The new Yandex.Disk synchronization algorithm: how not to choke on 900,000 files

    Yandex.Disk is one of the few Yandex services, of which desktop software is part. And one of its most important components is the algorithm for synchronizing local files with their copy in the cloud. Recently, we had to completely change it. If the old version could hardly digest even several tens of thousands of files and, moreover, did not respond quickly enough to some “complex” user actions, the new version, using the same resources, can handle hundreds of thousands of files.

    In this post I will tell you why it happened: what we could not foresee when we came up with the first version of Yandex.Disk software, and how we created a new one.

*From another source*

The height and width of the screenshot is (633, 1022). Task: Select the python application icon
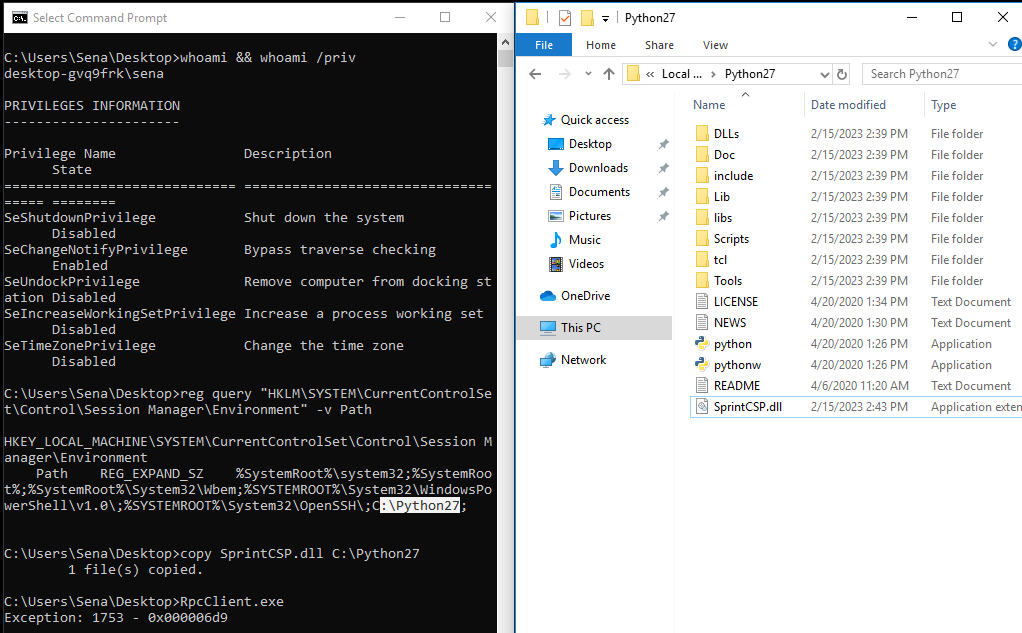[703, 343]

    First of all, about the synchronization task itself. Technically speaking, it consists in having the same set of files in the Yandex.Disk folder on the user's computer and in the cloud. That is, user actions such as renaming, deleting, copying, adding and changing files should be synchronized with the cloud automatically.

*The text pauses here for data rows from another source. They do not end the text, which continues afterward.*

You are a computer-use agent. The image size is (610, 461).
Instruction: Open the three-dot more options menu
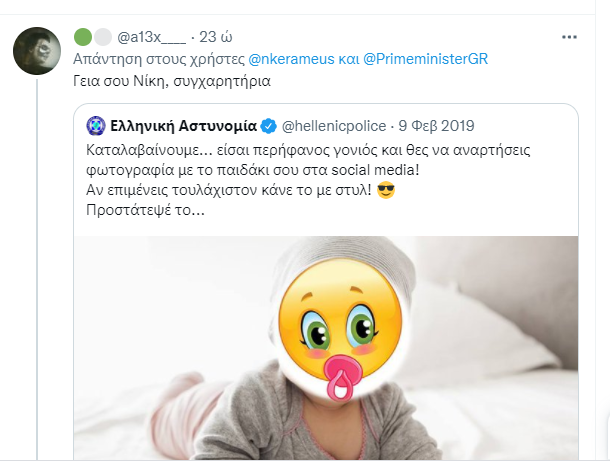point(569,37)
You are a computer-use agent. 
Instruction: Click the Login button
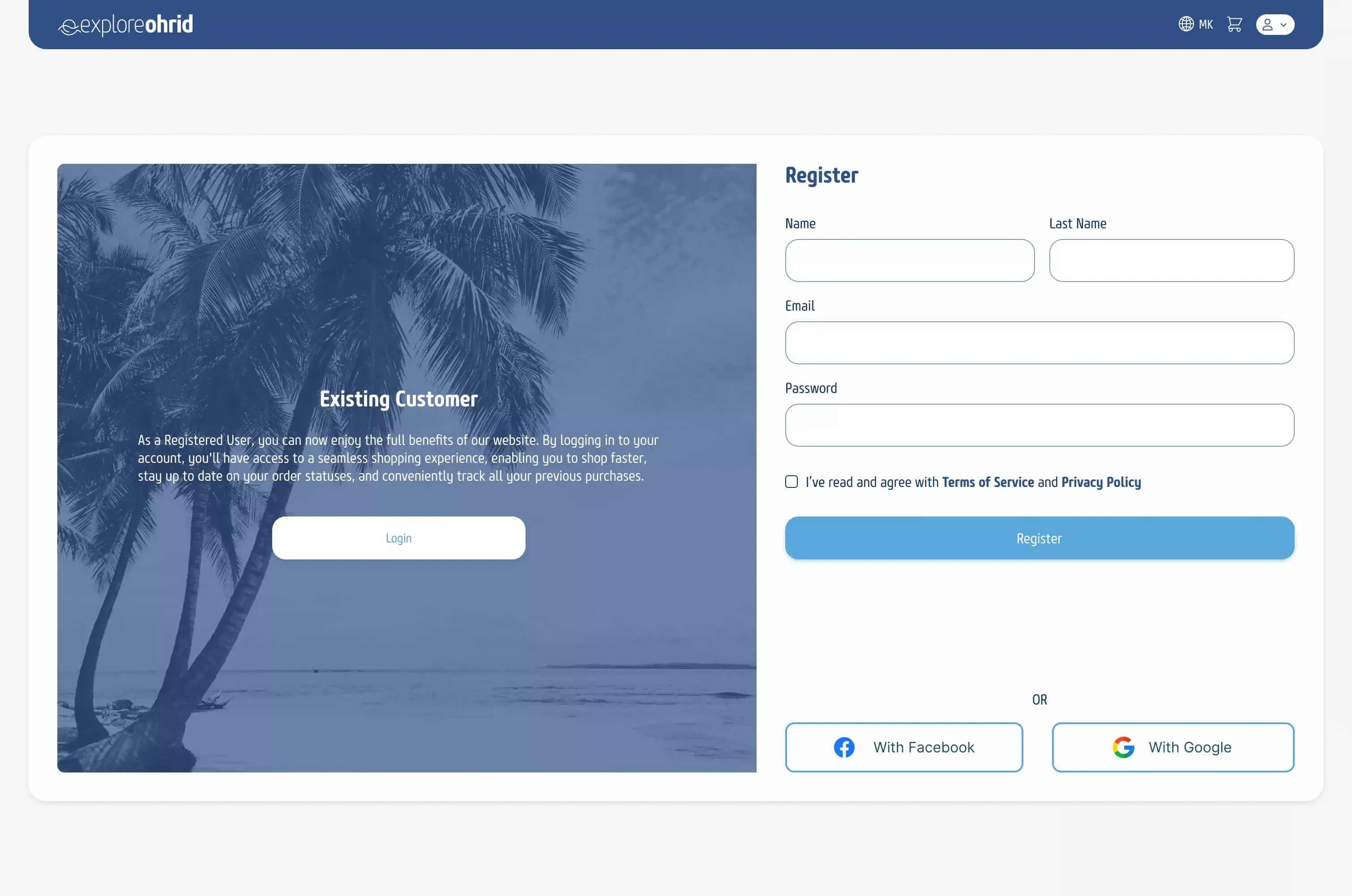pyautogui.click(x=398, y=538)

    Why is it not as simple as it seems at first glance?


    Theoretically, the task may seem quite simple, but in reality we are faced with various difficult situations. For example, a person renamed a folder on his computer, we detected this and sent a command to the backend. However, none of the users waits until the backend confirms the renaming success. A person immediately opens his locally renamed folder, creates a subfolder in it, and, for example, transfers part of the files to it. We are in a situation in which it is impossible to immediately perform all the necessary synchronization operations in the cloud. First you need to wait for the completion of the first operation and only then you can continue.

    The situation can become even more complicated if several users are working with the same account at the same time or if they have a shared folder. And this happens quite often in organizations using Yandex.Disk. Imagine that in the previous example, at the moment when we received confirmation from the backend of the first renaming, another user takes and renames this folder again. In this case, again, you cannot immediately perform the actions that the first user has already completed on his computer. The folder in which he worked locally on the backend at this time is already called differently.

    There are times when a file on a user's computer cannot be named exactly as it is called in the cloud. This can happen if the name contains a character that cannot be used by the local file system, or when the user is invited to a shared folder, and he has his own folder with that name. In such cases, we have to use local aliases and track their relationship with objects in the cloud.

    Previous version of the algorithm


    In the previous version of Yandex.Disk desktop software, a tree comparison algorithm was used to search for changes. Any other solution at that time did not allow the search for movements and renaming, since the backend did not have unique identifiers for objects.

    In this version of the algorithm, we used three main trees: local (Local Index), cloud (Remote Index) and the last synchronized (Stable Index). In addition, to prevent the re-generation of already queued synchronization operations, two additional auxiliary trees were used: the local expected and the cloud expected (Expected Remote Index and Expected Local Index). In these auxiliary trees, the expected state of the local file system and the cloud was stored after all synchronization operations that were already queued.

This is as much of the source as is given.